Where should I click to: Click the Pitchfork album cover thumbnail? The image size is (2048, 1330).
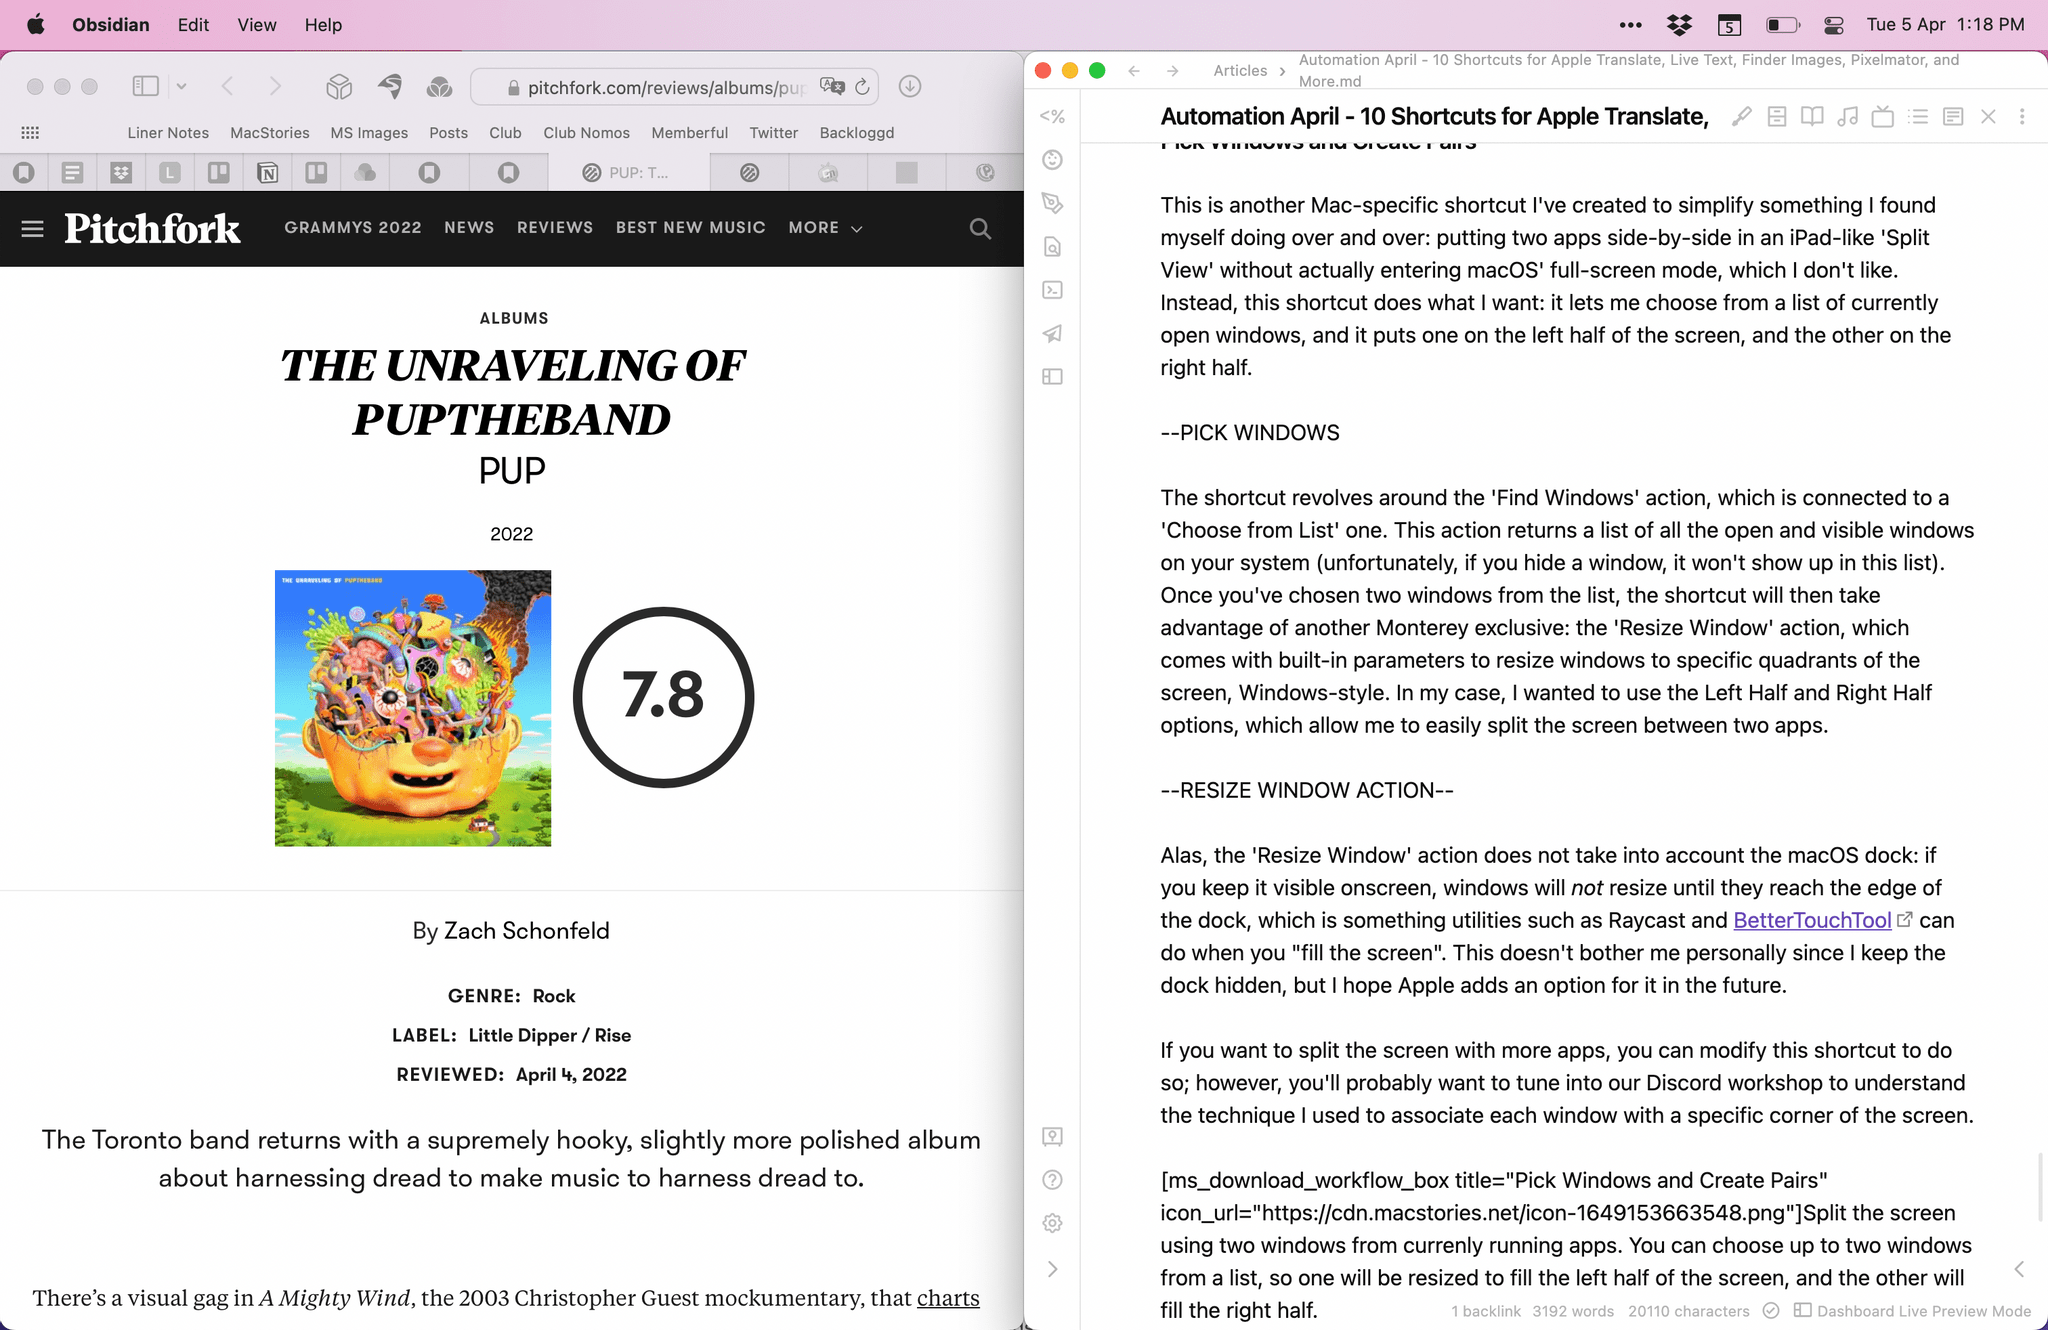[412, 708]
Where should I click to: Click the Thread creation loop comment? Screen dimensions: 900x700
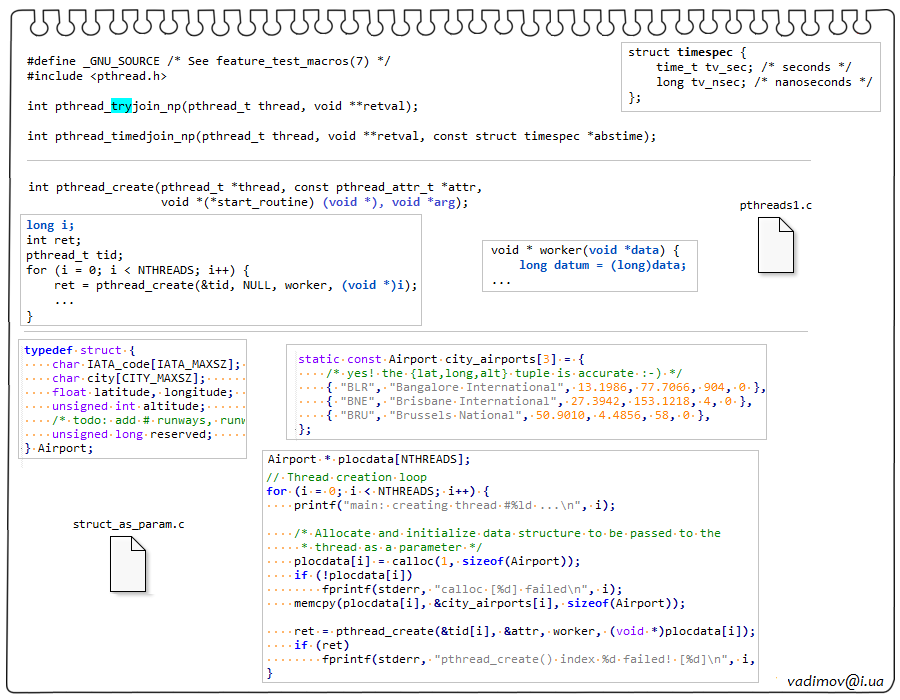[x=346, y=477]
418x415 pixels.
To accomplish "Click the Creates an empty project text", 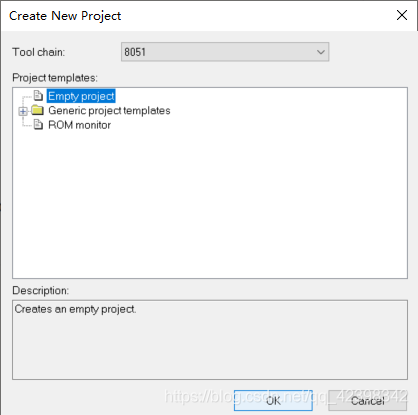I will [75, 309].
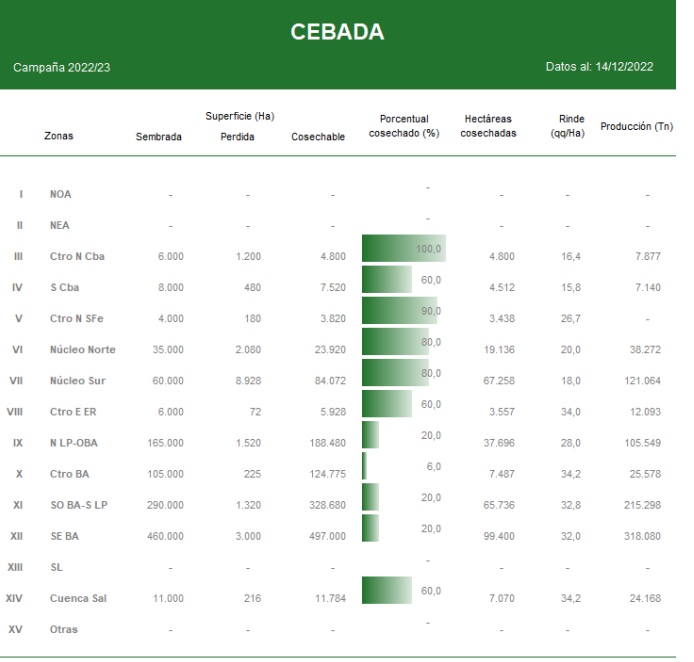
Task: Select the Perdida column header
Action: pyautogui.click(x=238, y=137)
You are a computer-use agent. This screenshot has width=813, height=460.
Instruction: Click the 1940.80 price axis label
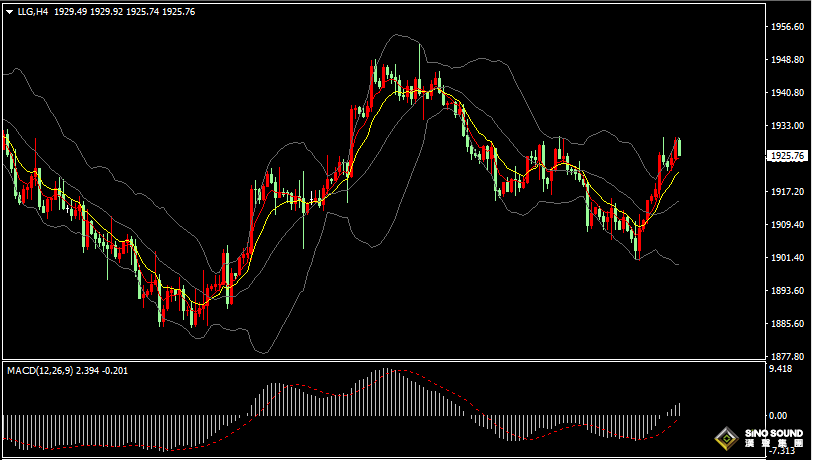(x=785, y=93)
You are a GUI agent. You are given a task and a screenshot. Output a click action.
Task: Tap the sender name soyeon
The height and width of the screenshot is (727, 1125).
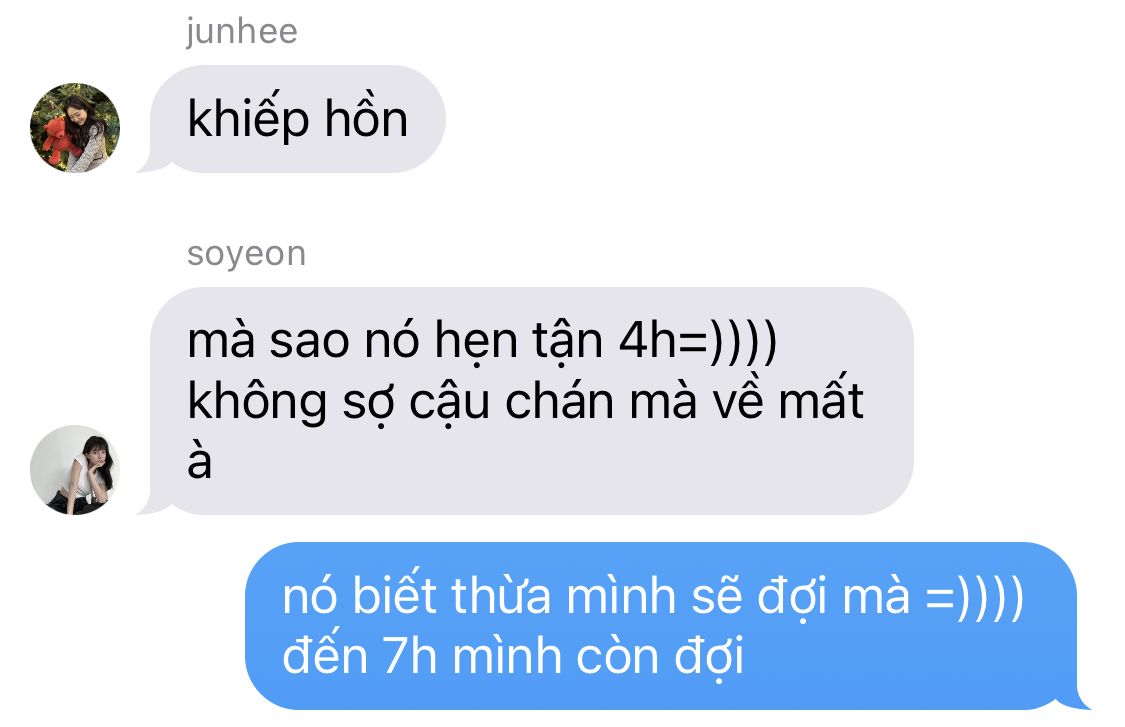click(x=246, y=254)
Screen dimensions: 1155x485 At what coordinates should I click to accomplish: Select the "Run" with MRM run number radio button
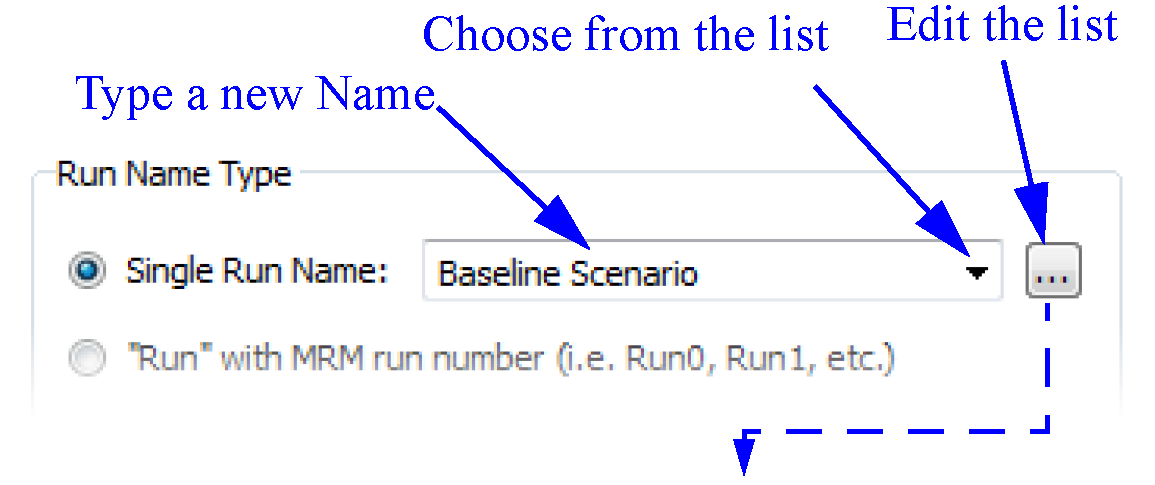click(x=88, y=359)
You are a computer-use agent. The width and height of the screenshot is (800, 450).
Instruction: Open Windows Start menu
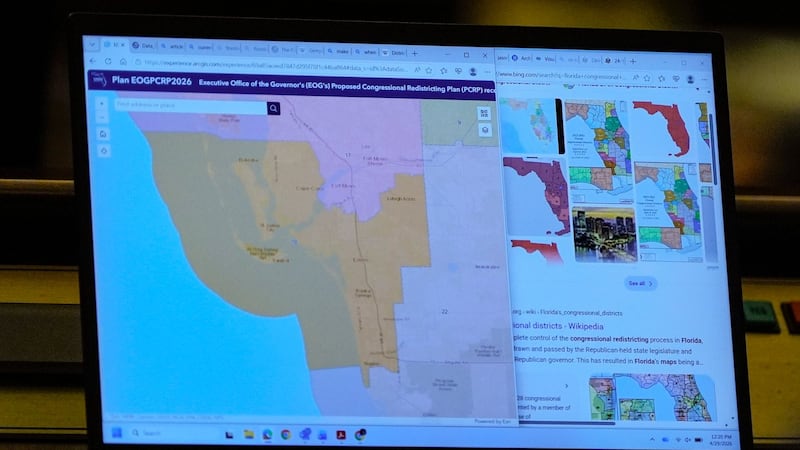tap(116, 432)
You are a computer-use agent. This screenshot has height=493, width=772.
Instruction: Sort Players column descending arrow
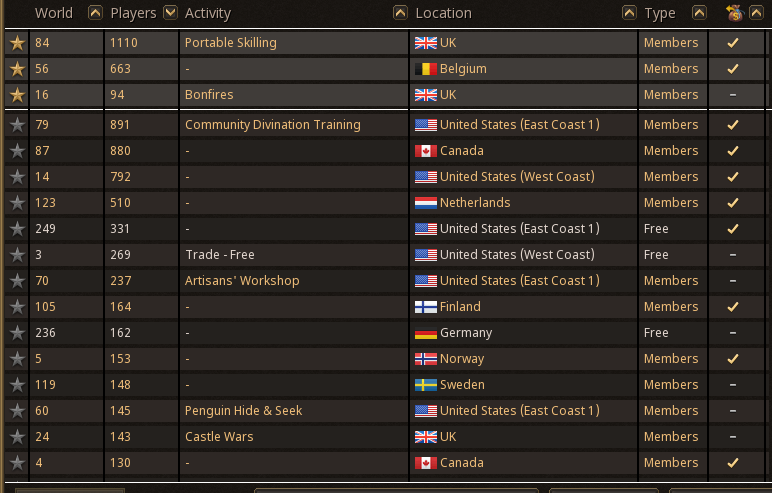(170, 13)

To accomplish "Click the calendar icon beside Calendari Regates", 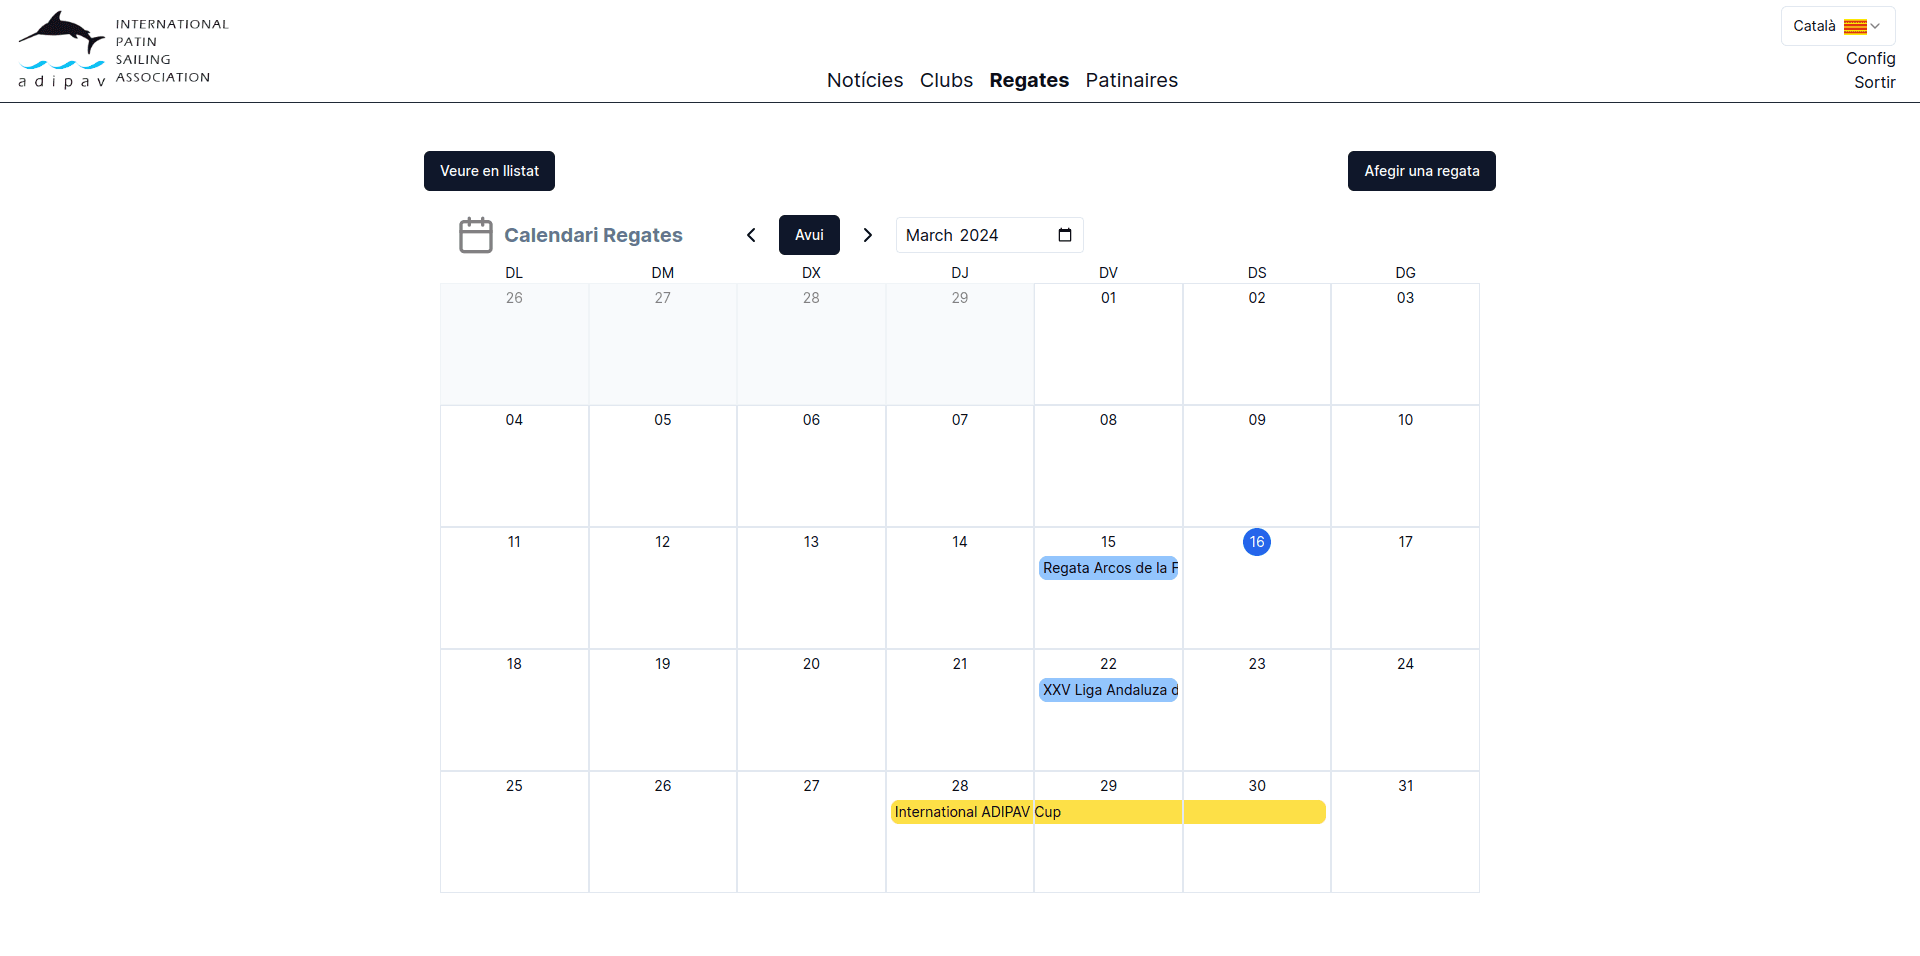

### TO DO
Once you have found every line above holding the word "agent", copy those lines.

### REPLY TO THE TASK
You are a computer-use agent. This screenshot has width=813, height=460.
You are a GUI agent. You are given a task and a screenshot. Output a click action.
You are a computer-use agent. The width and height of the screenshot is (800, 450).
You are a computer-use agent. This screenshot has height=493, width=772.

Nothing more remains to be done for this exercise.